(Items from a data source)
####

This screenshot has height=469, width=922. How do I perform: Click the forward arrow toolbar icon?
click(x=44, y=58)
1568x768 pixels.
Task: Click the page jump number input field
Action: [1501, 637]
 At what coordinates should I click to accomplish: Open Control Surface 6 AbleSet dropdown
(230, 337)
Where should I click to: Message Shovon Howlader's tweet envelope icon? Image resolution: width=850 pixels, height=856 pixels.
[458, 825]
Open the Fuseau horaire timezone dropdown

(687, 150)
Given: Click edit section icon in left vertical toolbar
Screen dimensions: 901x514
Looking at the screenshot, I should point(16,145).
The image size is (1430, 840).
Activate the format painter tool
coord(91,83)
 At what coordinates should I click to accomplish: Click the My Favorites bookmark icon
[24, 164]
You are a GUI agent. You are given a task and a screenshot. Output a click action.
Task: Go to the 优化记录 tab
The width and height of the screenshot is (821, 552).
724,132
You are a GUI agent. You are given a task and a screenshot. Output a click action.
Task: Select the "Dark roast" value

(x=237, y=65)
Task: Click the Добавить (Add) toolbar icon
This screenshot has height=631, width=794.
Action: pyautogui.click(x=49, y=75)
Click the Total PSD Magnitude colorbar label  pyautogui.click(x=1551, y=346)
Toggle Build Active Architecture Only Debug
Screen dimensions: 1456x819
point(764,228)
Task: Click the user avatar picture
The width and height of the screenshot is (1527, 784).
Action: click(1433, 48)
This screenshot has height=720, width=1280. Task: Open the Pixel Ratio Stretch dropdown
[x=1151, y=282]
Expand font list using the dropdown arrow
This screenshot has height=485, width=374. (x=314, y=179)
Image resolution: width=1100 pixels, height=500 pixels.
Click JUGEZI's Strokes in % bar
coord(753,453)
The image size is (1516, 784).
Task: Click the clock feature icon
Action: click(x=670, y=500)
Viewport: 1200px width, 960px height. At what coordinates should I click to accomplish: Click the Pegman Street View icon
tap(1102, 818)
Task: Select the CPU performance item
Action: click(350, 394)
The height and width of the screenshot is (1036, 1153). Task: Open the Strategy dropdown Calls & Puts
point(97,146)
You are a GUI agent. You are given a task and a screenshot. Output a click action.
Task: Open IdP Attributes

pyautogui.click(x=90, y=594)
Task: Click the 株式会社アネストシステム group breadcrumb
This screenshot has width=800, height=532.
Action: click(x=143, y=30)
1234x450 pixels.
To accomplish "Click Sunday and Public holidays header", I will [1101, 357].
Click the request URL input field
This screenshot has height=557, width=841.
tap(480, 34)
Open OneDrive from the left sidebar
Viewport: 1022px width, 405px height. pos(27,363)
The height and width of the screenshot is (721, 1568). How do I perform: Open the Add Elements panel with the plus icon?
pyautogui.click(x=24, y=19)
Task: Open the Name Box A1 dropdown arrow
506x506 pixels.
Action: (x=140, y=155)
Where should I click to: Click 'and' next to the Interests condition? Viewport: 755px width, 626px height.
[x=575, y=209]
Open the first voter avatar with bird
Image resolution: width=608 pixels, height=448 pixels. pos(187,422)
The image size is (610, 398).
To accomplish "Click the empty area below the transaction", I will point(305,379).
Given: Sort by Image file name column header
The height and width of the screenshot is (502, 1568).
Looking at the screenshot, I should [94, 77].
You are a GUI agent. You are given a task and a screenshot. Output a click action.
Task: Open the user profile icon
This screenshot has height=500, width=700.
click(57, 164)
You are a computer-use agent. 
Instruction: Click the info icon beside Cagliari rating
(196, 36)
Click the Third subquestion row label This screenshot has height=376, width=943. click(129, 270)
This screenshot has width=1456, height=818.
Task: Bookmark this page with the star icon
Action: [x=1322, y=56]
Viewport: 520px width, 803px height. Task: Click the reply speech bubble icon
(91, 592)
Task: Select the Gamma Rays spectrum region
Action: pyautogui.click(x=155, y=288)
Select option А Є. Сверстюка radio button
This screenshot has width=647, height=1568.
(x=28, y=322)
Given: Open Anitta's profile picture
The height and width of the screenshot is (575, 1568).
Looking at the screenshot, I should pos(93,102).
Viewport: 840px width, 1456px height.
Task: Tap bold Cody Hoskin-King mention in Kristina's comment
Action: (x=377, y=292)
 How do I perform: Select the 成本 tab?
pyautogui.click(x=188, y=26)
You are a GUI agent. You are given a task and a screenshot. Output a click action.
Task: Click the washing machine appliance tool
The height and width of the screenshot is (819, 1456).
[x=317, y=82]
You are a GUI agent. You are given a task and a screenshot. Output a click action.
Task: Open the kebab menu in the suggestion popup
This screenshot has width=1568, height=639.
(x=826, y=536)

####

* **Directive**
Write out every item above again, replacing "GUI agent" with "screen assistant" wherever it occurs and changing nothing else.

* **Answer in full**
This screenshot has height=469, width=922. How do I perform: Click the forward arrow toolbar icon?
click(x=44, y=58)
1568x768 pixels.
Task: Click the page jump number input field
Action: [1501, 637]
 At what coordinates should I click to accomplish: Open Control Surface 6 AbleSet dropdown
(230, 337)
Where should I click to: Message Shovon Howlader's tweet envelope icon? Image resolution: width=850 pixels, height=856 pixels.
[458, 825]
Open the Fuseau horaire timezone dropdown

(687, 150)
Given: Click edit section icon in left vertical toolbar
Screen dimensions: 901x514
Looking at the screenshot, I should point(16,145).
The image size is (1430, 840).
Activate the format painter tool
coord(91,83)
 At what coordinates should I click to accomplish: Click the My Favorites bookmark icon
[24, 164]
You are a screen assistant. You are given a task and a screenshot. Output a click action.
Task: Go to the 优化记录 tab
The width and height of the screenshot is (821, 552).
724,132
You are a screen assistant. You are given a task and a screenshot. Output a click action.
Task: Select the "Dark roast" value

(x=237, y=65)
Task: Click the Добавить (Add) toolbar icon
This screenshot has height=631, width=794.
Action: pyautogui.click(x=49, y=75)
Click the Total PSD Magnitude colorbar label  pyautogui.click(x=1551, y=346)
Toggle Build Active Architecture Only Debug
Screen dimensions: 1456x819
point(764,228)
Task: Click the user avatar picture
The width and height of the screenshot is (1527, 784).
Action: click(1433, 48)
This screenshot has height=720, width=1280. Task: Open the Pixel Ratio Stretch dropdown
[x=1151, y=282]
Expand font list using the dropdown arrow
This screenshot has height=485, width=374. (x=314, y=179)
Image resolution: width=1100 pixels, height=500 pixels.
Click JUGEZI's Strokes in % bar
coord(753,453)
The image size is (1516, 784).
Task: Click the clock feature icon
Action: click(x=670, y=500)
Viewport: 1200px width, 960px height. At what coordinates should I click to accomplish: Click the Pegman Street View icon
tap(1102, 818)
Task: Select the CPU performance item
Action: click(350, 394)
The height and width of the screenshot is (1036, 1153). Task: Open the Strategy dropdown Calls & Puts
point(97,146)
You are a screen assistant. You are given a task and a screenshot. Output a click action.
Task: Open IdP Attributes

pyautogui.click(x=90, y=594)
Task: Click the 株式会社アネストシステム group breadcrumb
This screenshot has width=800, height=532.
Action: click(x=143, y=30)
1234x450 pixels.
To accomplish "Click Sunday and Public holidays header", I will [1101, 357].
Click the request URL input field
This screenshot has height=557, width=841.
tap(480, 34)
Open OneDrive from the left sidebar
Viewport: 1022px width, 405px height. pos(27,363)
The height and width of the screenshot is (721, 1568). How do I perform: Open the Add Elements panel with the plus icon?
pyautogui.click(x=24, y=19)
Task: Open the Name Box A1 dropdown arrow
506x506 pixels.
Action: (x=140, y=155)
Where should I click to: Click 'and' next to the Interests condition? Viewport: 755px width, 626px height.
[x=575, y=209]
Open the first voter avatar with bird
Image resolution: width=608 pixels, height=448 pixels. pos(187,422)
The image size is (610, 398).
To accomplish "Click the empty area below the transaction", I will point(305,379).
Given: Sort by Image file name column header
The height and width of the screenshot is (502, 1568).
Looking at the screenshot, I should [94, 77].
You are a screen assistant. You are given a task and a screenshot. Output a click action.
Task: Open the user profile icon
This screenshot has height=500, width=700.
click(57, 164)
You are a computer-use agent. 
Instruction: Click the info icon beside Cagliari rating
(196, 36)
Click the Third subquestion row label This screenshot has height=376, width=943. click(129, 270)
This screenshot has width=1456, height=818.
Task: Bookmark this page with the star icon
Action: [x=1322, y=56]
Viewport: 520px width, 803px height. Task: Click the reply speech bubble icon
(91, 592)
Task: Select the Gamma Rays spectrum region
Action: pyautogui.click(x=155, y=288)
Select option А Є. Сверстюка radio button
This screenshot has width=647, height=1568.
(x=28, y=322)
Given: Open Anitta's profile picture
The height and width of the screenshot is (575, 1568).
Looking at the screenshot, I should pos(93,102).
Viewport: 840px width, 1456px height.
Task: Tap bold Cody Hoskin-King mention in Kristina's comment
Action: (x=377, y=292)
 How do I perform: Select the 成本 tab?
pyautogui.click(x=188, y=26)
You are a screen assistant. You are given a task and a screenshot. Output a click action.
Task: Click the washing machine appliance tool
The height and width of the screenshot is (819, 1456).
[x=317, y=82]
You are a screen assistant. You are given a task and a screenshot. Output a click action.
Task: Open the kebab menu in the suggestion popup
This screenshot has width=1568, height=639.
(x=826, y=536)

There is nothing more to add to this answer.